元産経新聞記者の佐々木類氏が、「デイリーWiLL」のYouTube動画で、トランプ前大統領が石破茂首相に突きつけるであろう「退陣」勧告について深掘りした。日米交渉の難しさ、特にトランプ氏が求める「大きな判断」ができない日本の政治を批判し、現在の石破政権が安倍晋三元首相の「貯金」を食いつぶしていると警鐘を鳴らした。さらに、名古屋からのフェンタニル密輸問題に日本政府が動かないことで、アメリカが日本を「敵団」と見なす可能性にも言及。日本の外交と安全保障の危機的状況を訴えた。
トランプの「ディール」は「大きな判断」:経済担当大臣では荷が重い
佐々木類氏は、トランプ前大統領が日米交渉で求めているのは、単なる「取引」ではなく「大きな判断」だと強調した。日本の経済担当大臣が「いってどうにかなる話じゃない」と述べ、細かな経済問題や貿易問題に落とし込むだけでは「譲るものも譲れないみたいな話になってくる」と指摘した。
過去の日米交渉の例として、1955年の日米交渉で、田中角栄が通産大臣として日本の繊維産業を犠牲にする代わりに補助金を渡し、それが沖縄返還に繋がった「糸で縄を買う」という「大きな判断」があったことを挙げた。これに対し、現在の石破政権下の交渉は「押しもしないし引きもしない」と批判した。佐々木氏は、石破首相の政治評論家的な姿勢が首相になっても抜けていないと感じており、消費税減税や外国人増加問題について「自分で意見言ってない」ことを問題視した。
トランプ氏の外交は「遊びが9割」のアドリブの世界であり、日曜討論の1分半で語るような「石破じゃ通用しない」と述べ、石破首相が「前方米した時にビビっちゃって逃げちゃった」と、トランプ氏に「やられちゃった」可能性を示唆した。
日本の危機:フェンタニル密輸問題とG7の顔
佐々木氏は、名古屋からメキシコ経由でアメリカに密輸され、年間7万人から12万人ものアメリカ国民の死者を出しているフェンタニル問題に焦点を当てた。アメリカが「自国民が殺された時は断固とする」国であると強調し、日本がこの問題に「放置してるとなったらね、これはアメリカ団結して日本叩きに行きますよ」と警鐘を鳴らした。
さらに、「G7の顔してるくせにあっちの側の存在だったのかと」という印象をアメリカに与えかねないと指摘。日本が中露のような「独裁国家」と「よろしくやろうとしてんのかと」見られれば、「我々の敵になっちゃったらですね、アングロサクソン恐ろしいですよ」と述べ、特にトランプ政権では「ばっさり行く可能性あるんでね」と強い危機感を示した。
日経新聞の調査報道がこの問題を特集したのは、「日本政府が動かなかったから。もうアメリカがしびれを切らして日本のメディアにやらせてんじゃないか」という見方もあるとした。
安倍政権の「貯金」食いつぶしと大胆な外交戦略の不在
佐々木氏は、現在の自民党が安倍晋三元首相の「レガシーを食いつぶしてるな」と厳しく批判した。今回の参院選で自民党が議席を減らすことは「確実」だと見ている。

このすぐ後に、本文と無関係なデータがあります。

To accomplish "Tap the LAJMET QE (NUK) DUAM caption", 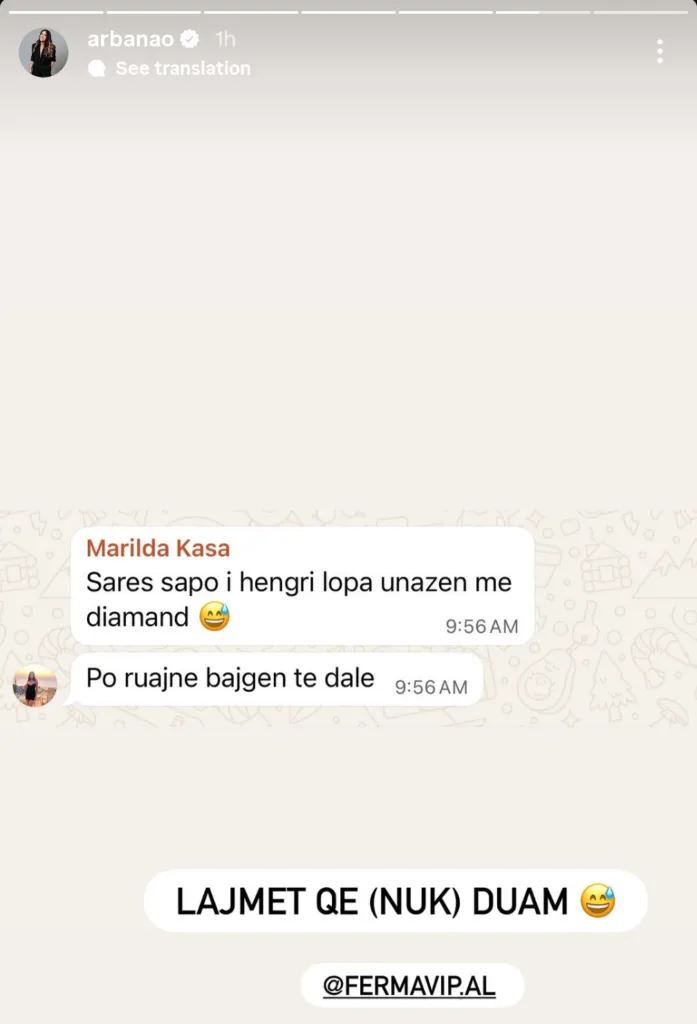I will click(x=372, y=902).
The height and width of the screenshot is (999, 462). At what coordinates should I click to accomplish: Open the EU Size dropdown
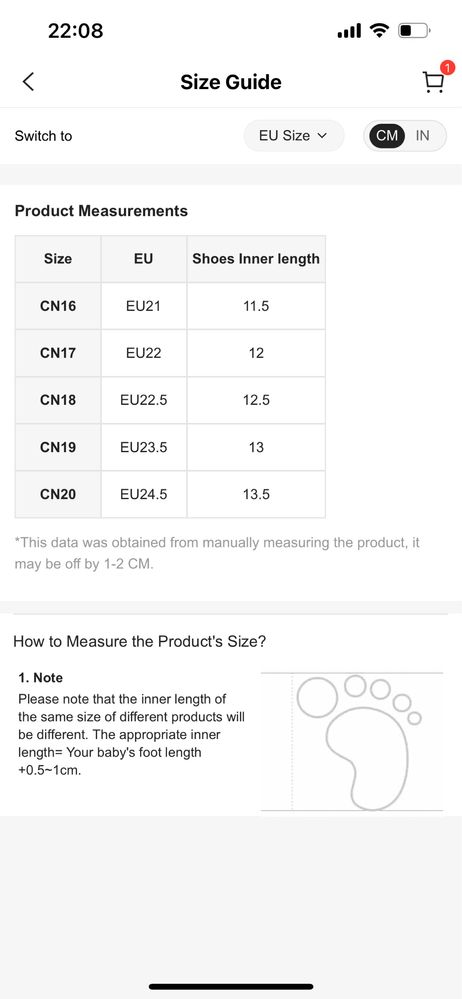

外交戦略においては、交渉の初期段階で安全保障と貿易交渉を「切り分けるって言っちゃった」石破政権の判断を「悪手」だと断じた。「なんでムザムザと自らのカードを捨てるようなことをするのか」と疑問を呈し、交渉においては「最初に手の内を見せるバカはいない」と述べた。
また、高橋洋一氏が提唱する「第7艦隊ね、もう半分買っちゃえばいいんじゃないか」というような大胆な提案を評価した。これは単に商品として買うのではなく、ホストネーションサポートを含めた「対米協力費」を増額することであり、それが日本の安全保障に資するならば「一石二鳥三鳥かもしれません」と述べた。
首脳会談は「役人の書いたペーパーレベルで終わり」ではなく、「6割は役人の書いたシナリオ通り」だが、「後の4割は車のハンドルの遊びと一緒でね、そこで体力が問われる」と、首脳同士の「アドリブ力」の重要性を強調した。
佐々木類氏の分析は、現在の日本の政治、特に外交において、指導層に「大きな判断」ができる覚悟と能力が欠如していることを浮き彫りにした。トランプ政権との交渉、そしてフェンタニル問題に代表される安全保障上の危機に対し、日本がどのような対応を見せるのか、その動向が今後の日本の国際的地位を左右するだろう。
はたして、石破政権は安倍氏の「貯金」を食い尽くすことなく、この難局を乗り越えることができるだろうか――。国民は、指導者たちの「評論家」的な姿勢ではなく、国益をかけた「大きな判断」と「アドリブ力」を求めているのではないだろうか。今後の日本の針路に注目が集まる。